© The Author(s), under exclusive license to APress Media, LLC, part of Springer Nature 2022
C. MilanesiBeginning Rusthttps://doi.org/10.1007/978-1-4842-7208-4_10

10. Defining Generic Functions and Types

Carlo Milanesi1  
(1)
Bergamo, Italy
 
In this chapter, you will learn:
  • How to write a single function definition, whose invocations can efficiently handle different data types

  • How to use type inference to avoid the need to specify the types used by generic functions

  • How to write a single struct, tuple-struct, or enum type, whose instances can efficiently contain different data types

  • How to use two important standard generic enums, Option and Result, to represent optional data or fallible functions results

  • How some standard functions ease the handling of Option and Result

Need of Generic Functions

Rust performs a strict data type check, so when you define a function that uses an argument of a certain type, say fn square_root(x: f32) -> f32, the code that invokes such a function must pass to it an expression of exactly that type, like in square_root(45.2f32), or it must perform explicit conversions every time that function is used, like in square_root(45.2f64 as f32). You cannot pass a different type, like in square_root(45.2f64).

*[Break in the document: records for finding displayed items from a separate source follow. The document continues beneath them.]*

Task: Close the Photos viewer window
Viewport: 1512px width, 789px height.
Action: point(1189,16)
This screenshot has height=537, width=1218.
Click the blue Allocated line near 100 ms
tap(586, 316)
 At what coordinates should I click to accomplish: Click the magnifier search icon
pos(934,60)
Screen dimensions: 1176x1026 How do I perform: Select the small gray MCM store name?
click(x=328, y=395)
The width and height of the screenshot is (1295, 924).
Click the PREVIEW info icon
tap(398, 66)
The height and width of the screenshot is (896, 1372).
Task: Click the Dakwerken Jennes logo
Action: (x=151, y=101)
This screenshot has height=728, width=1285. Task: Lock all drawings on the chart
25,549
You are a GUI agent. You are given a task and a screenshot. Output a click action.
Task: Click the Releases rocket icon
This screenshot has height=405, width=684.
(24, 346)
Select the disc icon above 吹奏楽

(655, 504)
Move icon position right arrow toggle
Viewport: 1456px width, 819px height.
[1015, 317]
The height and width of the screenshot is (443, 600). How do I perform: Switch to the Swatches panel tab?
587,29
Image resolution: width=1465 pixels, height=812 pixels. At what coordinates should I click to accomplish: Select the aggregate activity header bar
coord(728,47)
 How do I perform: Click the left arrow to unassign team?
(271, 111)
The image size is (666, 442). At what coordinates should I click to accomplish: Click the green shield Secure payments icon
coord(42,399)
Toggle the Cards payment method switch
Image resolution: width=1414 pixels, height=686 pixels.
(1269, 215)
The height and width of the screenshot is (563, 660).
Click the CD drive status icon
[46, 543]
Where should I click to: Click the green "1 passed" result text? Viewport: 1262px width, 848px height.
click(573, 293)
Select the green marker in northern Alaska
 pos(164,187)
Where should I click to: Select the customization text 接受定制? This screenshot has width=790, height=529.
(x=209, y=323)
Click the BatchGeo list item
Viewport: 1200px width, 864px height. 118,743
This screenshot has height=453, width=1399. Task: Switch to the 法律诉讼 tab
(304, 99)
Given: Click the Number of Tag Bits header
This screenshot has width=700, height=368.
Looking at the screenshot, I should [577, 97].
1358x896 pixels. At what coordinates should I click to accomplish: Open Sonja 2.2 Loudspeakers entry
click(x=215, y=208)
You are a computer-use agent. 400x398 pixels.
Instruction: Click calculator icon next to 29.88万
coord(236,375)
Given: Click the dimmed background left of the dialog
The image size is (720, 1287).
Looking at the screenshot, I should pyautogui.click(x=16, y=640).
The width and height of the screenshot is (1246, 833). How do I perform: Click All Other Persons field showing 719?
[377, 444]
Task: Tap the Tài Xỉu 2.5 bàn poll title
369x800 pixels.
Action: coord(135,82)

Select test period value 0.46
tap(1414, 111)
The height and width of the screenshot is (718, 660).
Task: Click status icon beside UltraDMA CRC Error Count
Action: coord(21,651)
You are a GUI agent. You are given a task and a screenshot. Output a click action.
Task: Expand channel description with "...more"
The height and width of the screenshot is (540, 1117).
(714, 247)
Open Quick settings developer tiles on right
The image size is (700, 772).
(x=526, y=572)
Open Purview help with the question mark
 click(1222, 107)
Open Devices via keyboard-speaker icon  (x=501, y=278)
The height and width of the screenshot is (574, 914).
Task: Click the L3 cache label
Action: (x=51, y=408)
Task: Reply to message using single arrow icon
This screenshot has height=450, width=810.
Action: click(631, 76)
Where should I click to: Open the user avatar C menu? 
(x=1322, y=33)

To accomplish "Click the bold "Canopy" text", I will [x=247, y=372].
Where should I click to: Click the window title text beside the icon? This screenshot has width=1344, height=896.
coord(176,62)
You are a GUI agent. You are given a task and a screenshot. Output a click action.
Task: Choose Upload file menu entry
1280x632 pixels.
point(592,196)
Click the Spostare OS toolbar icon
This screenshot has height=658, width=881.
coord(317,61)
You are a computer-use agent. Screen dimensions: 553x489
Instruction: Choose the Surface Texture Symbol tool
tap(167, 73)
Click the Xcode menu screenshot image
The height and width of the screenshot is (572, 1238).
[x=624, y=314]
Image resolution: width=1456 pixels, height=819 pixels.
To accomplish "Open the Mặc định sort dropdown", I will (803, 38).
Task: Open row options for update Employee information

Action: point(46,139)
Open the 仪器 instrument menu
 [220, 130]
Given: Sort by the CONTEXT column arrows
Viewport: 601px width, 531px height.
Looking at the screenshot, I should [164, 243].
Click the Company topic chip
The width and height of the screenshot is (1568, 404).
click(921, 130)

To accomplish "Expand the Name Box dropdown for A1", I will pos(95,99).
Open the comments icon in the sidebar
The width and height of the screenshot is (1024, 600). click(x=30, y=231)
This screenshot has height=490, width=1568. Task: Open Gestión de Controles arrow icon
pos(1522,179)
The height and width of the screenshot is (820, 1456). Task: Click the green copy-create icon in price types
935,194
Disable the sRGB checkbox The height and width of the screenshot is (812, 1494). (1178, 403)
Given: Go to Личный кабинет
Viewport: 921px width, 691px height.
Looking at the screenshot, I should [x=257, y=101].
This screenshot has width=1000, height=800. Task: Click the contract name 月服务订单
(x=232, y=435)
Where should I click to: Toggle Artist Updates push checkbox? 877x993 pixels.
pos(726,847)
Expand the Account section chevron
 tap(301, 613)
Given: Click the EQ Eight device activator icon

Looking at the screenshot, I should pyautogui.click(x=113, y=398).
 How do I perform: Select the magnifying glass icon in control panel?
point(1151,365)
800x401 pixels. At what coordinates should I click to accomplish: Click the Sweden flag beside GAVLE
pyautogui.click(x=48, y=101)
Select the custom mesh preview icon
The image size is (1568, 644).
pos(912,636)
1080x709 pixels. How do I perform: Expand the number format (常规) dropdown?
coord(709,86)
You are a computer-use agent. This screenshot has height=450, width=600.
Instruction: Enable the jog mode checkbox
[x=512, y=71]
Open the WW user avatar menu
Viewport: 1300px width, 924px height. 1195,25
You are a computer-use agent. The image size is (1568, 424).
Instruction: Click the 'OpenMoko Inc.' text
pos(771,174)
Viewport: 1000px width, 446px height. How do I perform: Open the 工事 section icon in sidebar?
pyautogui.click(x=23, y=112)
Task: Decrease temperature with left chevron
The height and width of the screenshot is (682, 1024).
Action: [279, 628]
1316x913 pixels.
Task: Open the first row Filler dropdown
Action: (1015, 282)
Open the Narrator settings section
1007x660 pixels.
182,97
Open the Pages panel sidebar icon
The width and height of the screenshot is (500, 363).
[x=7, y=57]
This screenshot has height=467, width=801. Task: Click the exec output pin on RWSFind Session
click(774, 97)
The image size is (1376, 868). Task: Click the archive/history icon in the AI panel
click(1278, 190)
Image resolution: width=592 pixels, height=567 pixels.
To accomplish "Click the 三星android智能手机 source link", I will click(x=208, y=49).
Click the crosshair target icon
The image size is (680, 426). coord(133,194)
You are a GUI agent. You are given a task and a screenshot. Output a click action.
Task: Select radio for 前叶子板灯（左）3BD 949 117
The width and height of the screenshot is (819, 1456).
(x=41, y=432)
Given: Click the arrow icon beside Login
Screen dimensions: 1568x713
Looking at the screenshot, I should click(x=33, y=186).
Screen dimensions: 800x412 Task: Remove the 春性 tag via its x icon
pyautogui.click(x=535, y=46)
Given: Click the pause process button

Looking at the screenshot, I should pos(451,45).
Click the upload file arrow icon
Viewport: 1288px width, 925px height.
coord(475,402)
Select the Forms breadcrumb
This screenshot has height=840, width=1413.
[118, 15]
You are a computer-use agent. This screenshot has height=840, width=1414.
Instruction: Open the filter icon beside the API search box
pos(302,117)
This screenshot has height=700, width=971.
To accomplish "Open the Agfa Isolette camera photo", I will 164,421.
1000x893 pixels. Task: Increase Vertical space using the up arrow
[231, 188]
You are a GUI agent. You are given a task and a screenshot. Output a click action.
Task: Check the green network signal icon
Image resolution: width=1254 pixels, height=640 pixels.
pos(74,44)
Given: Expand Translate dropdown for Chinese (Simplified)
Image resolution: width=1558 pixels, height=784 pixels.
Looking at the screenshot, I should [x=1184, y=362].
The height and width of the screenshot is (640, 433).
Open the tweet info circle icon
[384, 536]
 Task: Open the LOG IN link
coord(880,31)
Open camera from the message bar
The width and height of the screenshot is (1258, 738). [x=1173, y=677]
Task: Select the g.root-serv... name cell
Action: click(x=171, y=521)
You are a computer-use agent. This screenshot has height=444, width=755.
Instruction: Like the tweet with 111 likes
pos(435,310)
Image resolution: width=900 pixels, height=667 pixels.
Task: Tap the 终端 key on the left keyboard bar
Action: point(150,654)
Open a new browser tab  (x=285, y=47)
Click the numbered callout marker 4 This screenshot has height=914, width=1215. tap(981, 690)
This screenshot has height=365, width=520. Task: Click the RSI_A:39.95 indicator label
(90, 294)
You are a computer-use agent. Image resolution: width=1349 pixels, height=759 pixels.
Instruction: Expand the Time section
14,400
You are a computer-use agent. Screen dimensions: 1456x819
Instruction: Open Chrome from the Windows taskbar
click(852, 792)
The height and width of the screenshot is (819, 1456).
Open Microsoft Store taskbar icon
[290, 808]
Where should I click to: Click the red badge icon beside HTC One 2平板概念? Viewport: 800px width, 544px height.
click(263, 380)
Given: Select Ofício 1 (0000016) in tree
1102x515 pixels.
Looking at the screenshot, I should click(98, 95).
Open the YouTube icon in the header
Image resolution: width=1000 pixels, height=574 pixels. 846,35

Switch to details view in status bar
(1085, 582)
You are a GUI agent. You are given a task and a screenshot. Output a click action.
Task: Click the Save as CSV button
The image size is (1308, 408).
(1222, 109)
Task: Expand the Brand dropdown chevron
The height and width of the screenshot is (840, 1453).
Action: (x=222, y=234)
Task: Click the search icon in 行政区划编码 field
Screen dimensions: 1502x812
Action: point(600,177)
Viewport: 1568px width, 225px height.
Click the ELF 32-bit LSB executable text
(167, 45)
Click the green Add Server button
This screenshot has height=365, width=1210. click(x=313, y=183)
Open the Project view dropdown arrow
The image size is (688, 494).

This is inconvenient for those who write the code that invokes the function, but also for whoever writes the function itself. As Rust has many different numeric types, when you write a function, you must cope with the problem of which type to choose. For example, if you decide to specify that an argument of your function must be of i16 type, but then in a program you must call this function many times, and in most such calls you want to pass an expression of i32 type, you must perform many type conversions. Such type conversions are verbose, and they may incur a performance overhead.

In addition, consider this code:
// Library code
fn f(ch: char, num1: i16, num2: i16) -> i16 {
    if ch == 'a' { num1 }
    else { num2 }
}
// Application code
print!("{}", f('a', 37, 41));

It will print: 37.

The first part of the code is a definition of a function, designed to be invoked in several places, so this section is nicknamed library code.

The second part is an invocation of that function, so this section is nicknamed application code.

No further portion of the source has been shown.